C’è di tutto e tutto è molto
colorato e giocoso, come ci sono anche ambienti più “piccoli e misteriosi” del
mondo quantico, ispirati e molto affascinanti anche a livello “teorico”, la cui
scoperta lascio allo spettatore. Infine c’è Kang, il nemico più grande nel reame
più piccolo. Kang che ha sul volto dei solchi verticali che Jonathan Majors fa
sembrare con la sua espressività quasi delle lacrime acide che hanno inciso la
pelle. L’unico pensiero che guida Kang è “vincere” e lo persegue con tutta
l’ottusità e incoerenza di uno che si sente costantemente piccolo e insicuro,
perennemente in debito verso un mondo/universo/dimensione parallela che gli ha
fatto dei torti. Può essere l’imperatore di un universo ma quell’universo
sarà per lui sempre troppo piccolo finché ci saranno universi più grandi e
sovrani più grandi di lui. Teme di sentirsi piccolo come una formica e di fatto
è spaventatissimo all’idea di qualcuno che può comandare delle formiche. Un
villain onnipotente che si prende incredibilmente sul serio, di fatto
annullando ogni connotazione umana al di là di una espressione perenne da
bambino che piange, che si scontra contro un eroe che non si è mai preso sul
serio una sola volta in vita sua, salvo che si trattasse di essere un buon
genitore. Kang fin dalla sua prima apparizione non sembra avere una sola
speranza contro Scott e ciò lo rende un personaggio ancora più piccolo e
tragico. “Questo Kang” nell’ottica di un film come Ant-Man “funziona” e
Jonathan Majors riesce a incarnare al meglio una nemesi ideale per Scott, come
lo era stato il Calabrone di Stool. Ma forse “questo” non è il Kang che qualcuno
dei più affezionati lettori Marvel aspettava come “il nuovo Thanos”, il nuovo
grande villain di un futuro film degli Avengers. Forse per un nuovo grande
villain bisognerà aspettare ancora un Doctor Doom o un Galactus o in genere
l’arrivo dei Fantastici Quattro nel Marvel Cinematic Universe, da sempre fucina
di super cattivi di proporzioni cosmiche. Oppure gli amanti del “Kang
conquistatore multidimensionale” potrebbero accogliere la prospettiva che nel
nuovo multi-verso Marvel potrebbero incontrarsi anche degli “altri Kang” di
indole diversa. Solo il futuro ci dirà qualcosa a riguardo.

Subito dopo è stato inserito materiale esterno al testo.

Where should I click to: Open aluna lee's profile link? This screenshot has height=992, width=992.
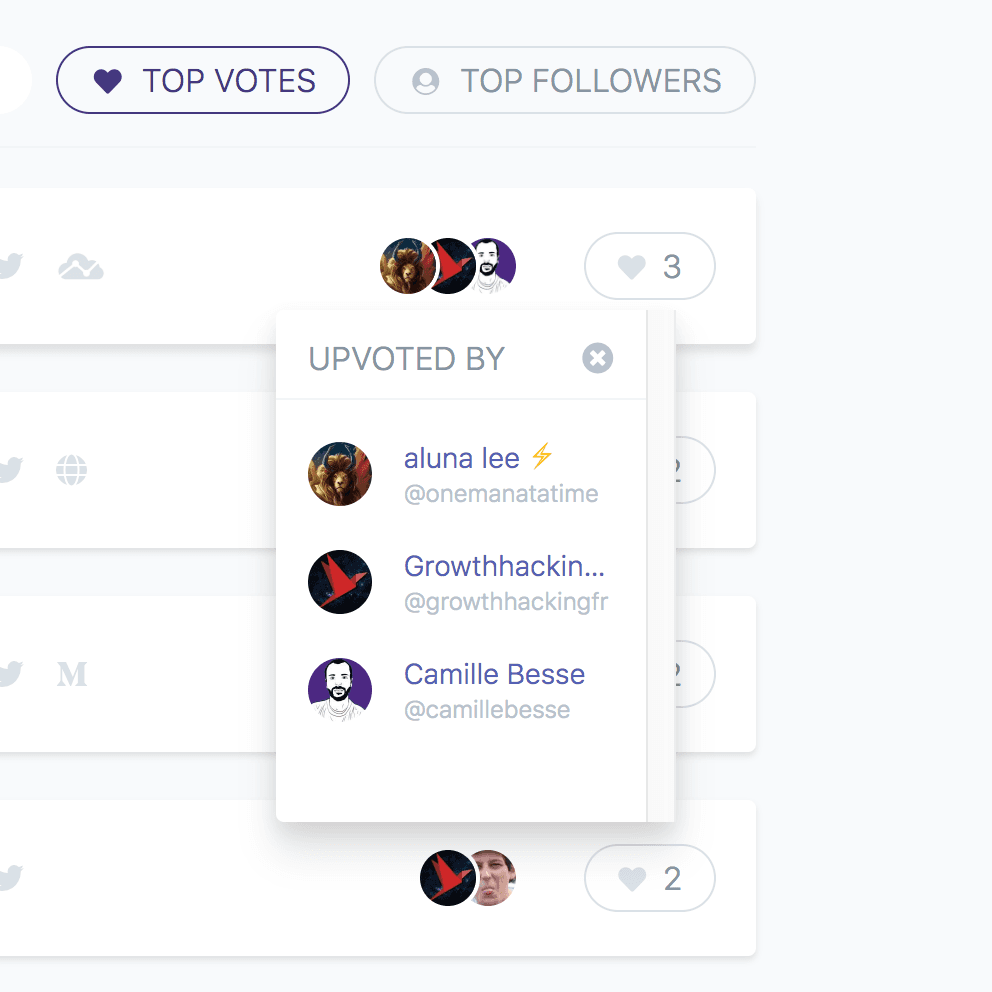click(x=461, y=458)
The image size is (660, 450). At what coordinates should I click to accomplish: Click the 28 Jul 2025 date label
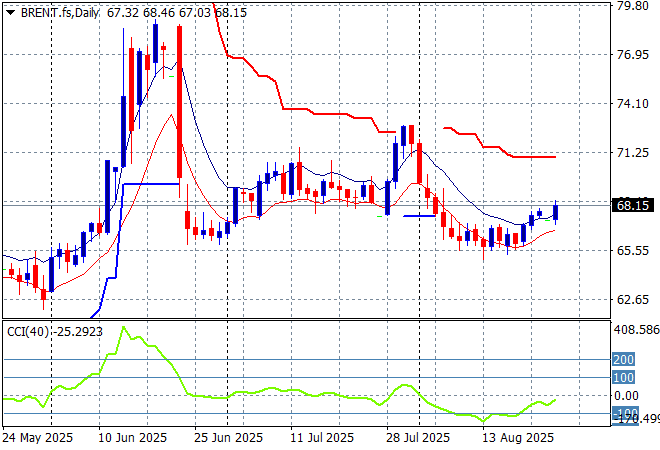[416, 438]
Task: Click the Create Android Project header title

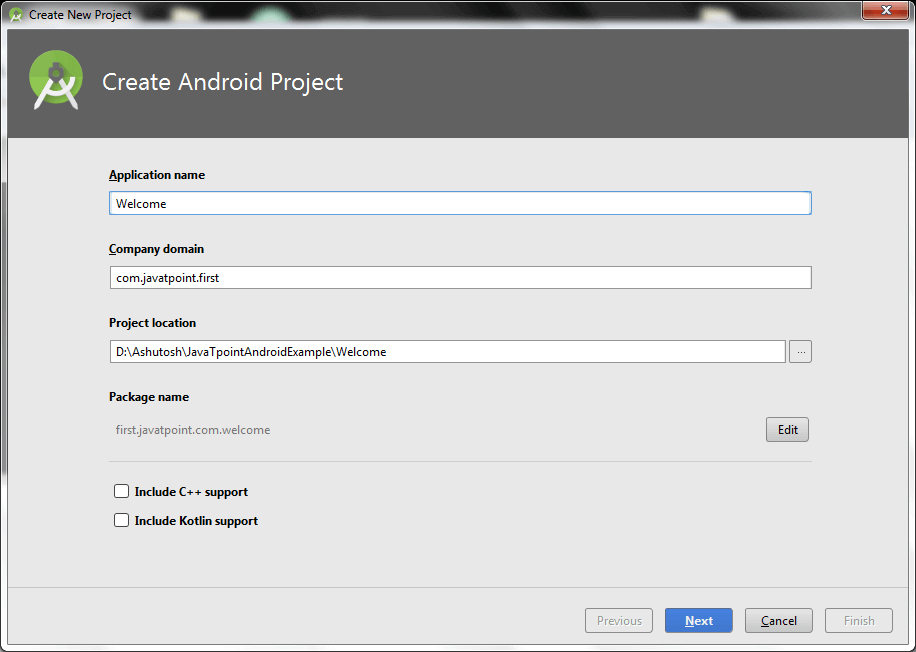Action: coord(222,82)
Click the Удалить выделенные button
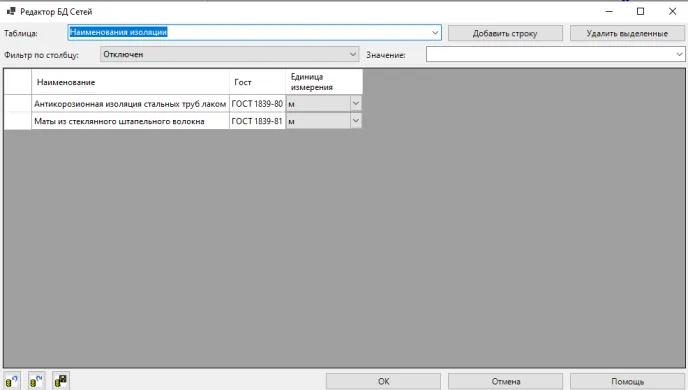 [627, 33]
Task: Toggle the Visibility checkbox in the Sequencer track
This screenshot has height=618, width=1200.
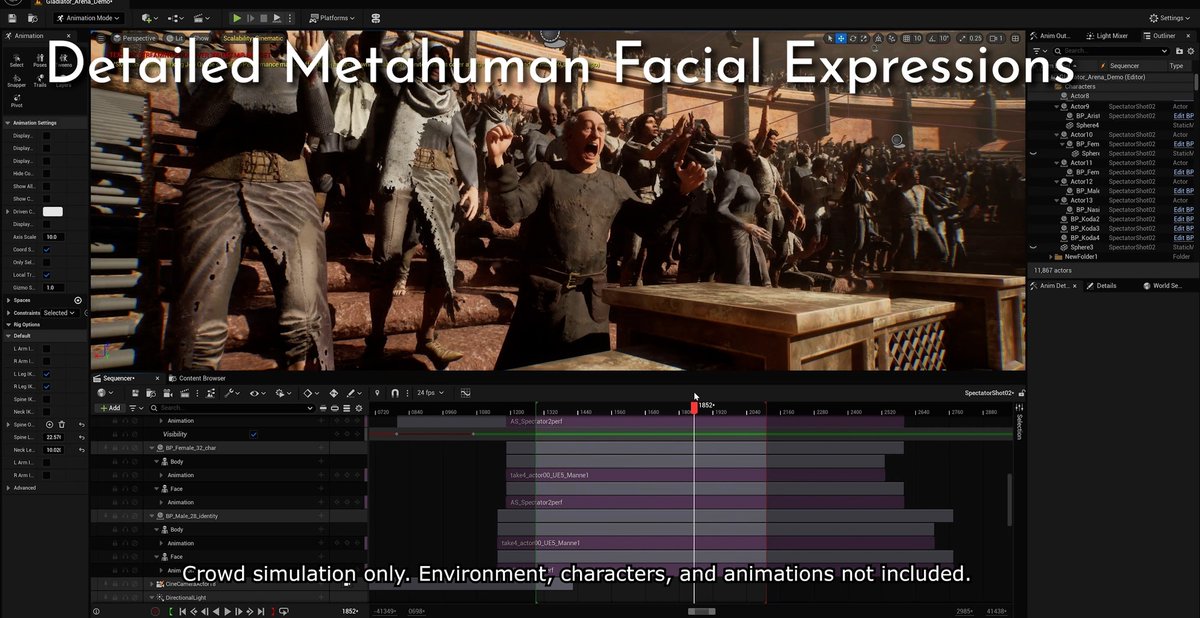Action: click(254, 434)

Il nuovo film su Ant-Man di Peyton Reed è una divertente montagna russa colorata piena di mondi e personaggi strani, che racconta in modo rocambolesco come cambia il rapporto tra un genitore e una figlia quando arriva l’adolescenza e si inizia a pensare a come “ci si sentirà da grandi”. Ant-Man, personaggio che ha fatto di necessità virtù il suo “dover essere sempre piccolo” e “lo stato di nausea di diventare troppo grandi”, può essere in merito un genitore interessante. Funzionale alla trama, ma forse per qualcuno sottotono in un contesto narrativo più allargato, il villain del pur bravo Jonathan Majors. Molto divertente il villain “secondario” interpretato da un “attore misterioso” in grado di cannibalizzare ogni scena che lo vede protagonista con continui tocchi di classe e pura follia. Da gustarsi preferibilmente in una sala cinematografica con lo schermo enorme per godere a pieno dei mille dettagli e colori del mondo quantico.